***** GIVEN DATA

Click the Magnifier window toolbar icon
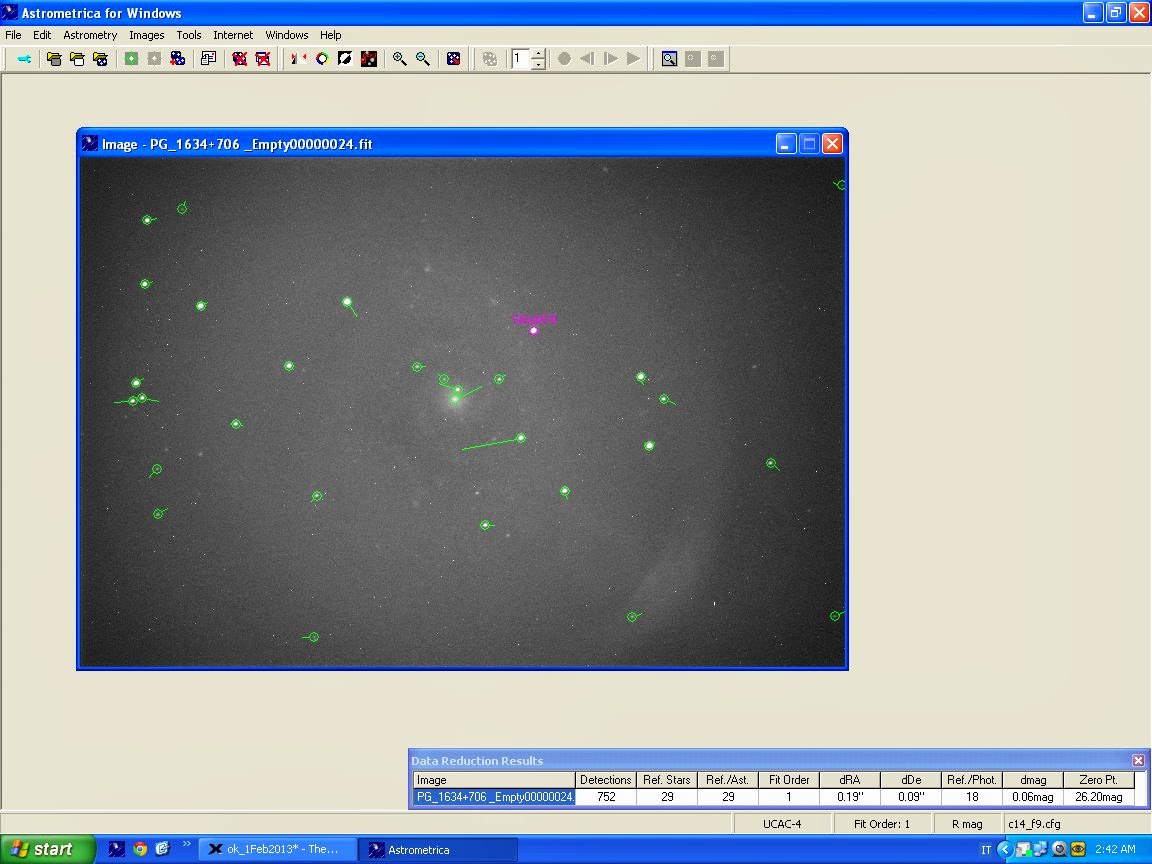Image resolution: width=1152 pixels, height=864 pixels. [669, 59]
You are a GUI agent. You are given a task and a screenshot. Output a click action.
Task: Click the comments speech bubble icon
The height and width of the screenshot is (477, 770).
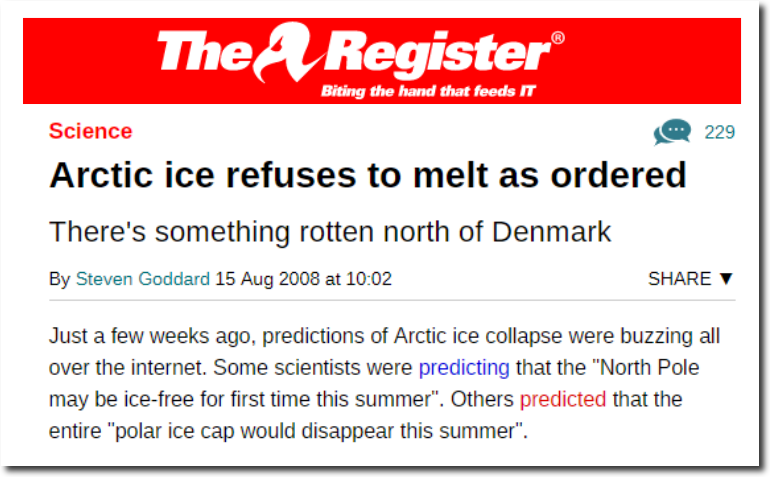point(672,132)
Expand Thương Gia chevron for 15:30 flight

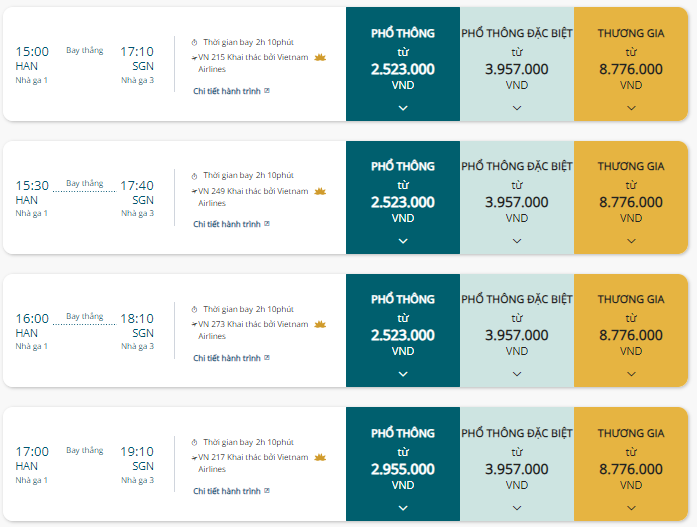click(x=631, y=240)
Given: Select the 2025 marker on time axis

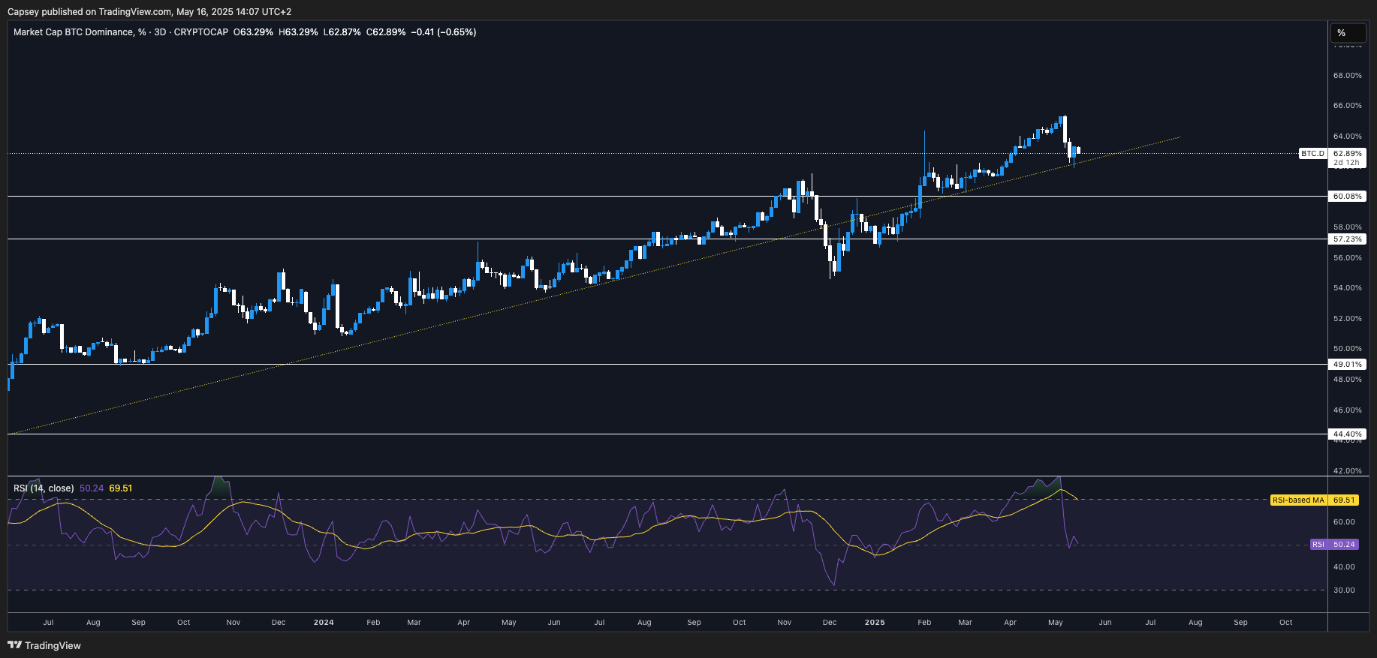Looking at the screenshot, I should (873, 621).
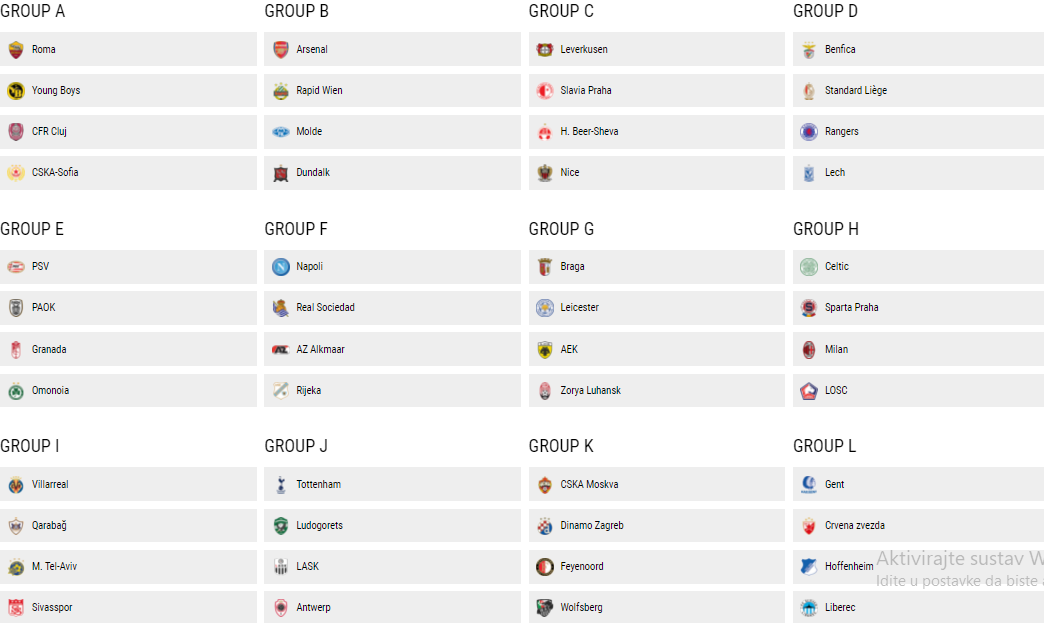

**********

With the pictures left out, transcribe exactly the lines from the line holding "You are a GUI" through the closing line of the entries.

• EXERCISE ANSWER:
You are a GUI agent. You are given a task and a screenshot. Output a click action.
Task: Click the comments speech bubble icon
The height and width of the screenshot is (477, 770).
point(672,132)
Expand Thương Gia chevron for 15:30 flight

click(x=631, y=240)
Given: Select the 2025 marker on time axis

Looking at the screenshot, I should (873, 621).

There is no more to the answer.